Exactly how that would work at the Bellarmino Center was also a topic of discussion.
Most of the rules would be quite similar to what the average college dorm requires, said Harms.
The difference would be in the fact that the management company that would run the complex would have a person on site to strictly enforce rules against, for example, drinking and carousing, he said. The complex would have segregated men’s and women’s floors for the most part, though one floor would have both genders.
Federal fair housing rules prohibit discrimination based on gender, age or religious faith, however, so there’s no guarantee the tenants would be religious or even students. However, Harms said most non-students would not choose to live in a complex dominated by students. He also tried to reassure neighbors that marketing studies support the demand for this type of housing.
Patricia Barra, 22, said she would have loved to have had this housing option when she attended UMKC.
“At UMKC if you’re a Catholic you feel alone,” she said. “Having that community would have been wonderful. The interest is there, trust me.”
Others, however, were skeptical. Parishioner Kevin Collison pointed out that students and their parents would be asked to spend $700 a month for a place with no food plan, no guaranteed parking space and strict adherence to a Catholic code of conduct.
“It’s my experience that after your sophomore year you want to get out of the dorm,” he said.

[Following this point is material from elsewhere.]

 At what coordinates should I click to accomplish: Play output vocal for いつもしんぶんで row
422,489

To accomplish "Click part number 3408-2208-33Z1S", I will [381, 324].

Collison and others wondered about the diocese debt exposure should the project fail, and what would become of the building.

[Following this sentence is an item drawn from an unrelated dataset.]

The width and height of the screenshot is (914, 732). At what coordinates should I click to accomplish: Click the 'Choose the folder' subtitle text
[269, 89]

Some also questioned what would happen to the project if Bishop Finn, its main proponent, is no longer around to push for it. Les Cline, president of the 49/63 Neighborhood Coalition, said in an earlier interview that the church’s new Pope Francis has shown an intolerance for church officials who have broken the law. Finn was convicted in 2012 on a misdemeanor charge of failing to report a priest involved in child pornography.
The diocese didn’t return requests for comment.
Ken Spare, board member of the Rockhill Crest and Crestwood homeowner’s associations, also worried that there wouldn’t be adequate parking at Bellarmino Center and that students would be driven to park in a neighborhood so strapped for space that parking is by permit only. He, too, cited trust issues from dealing with the diocese on the 2012 project.
“You can’t expect us to have that much blind faith after all the silliness that has gone before,” he told plan presenters.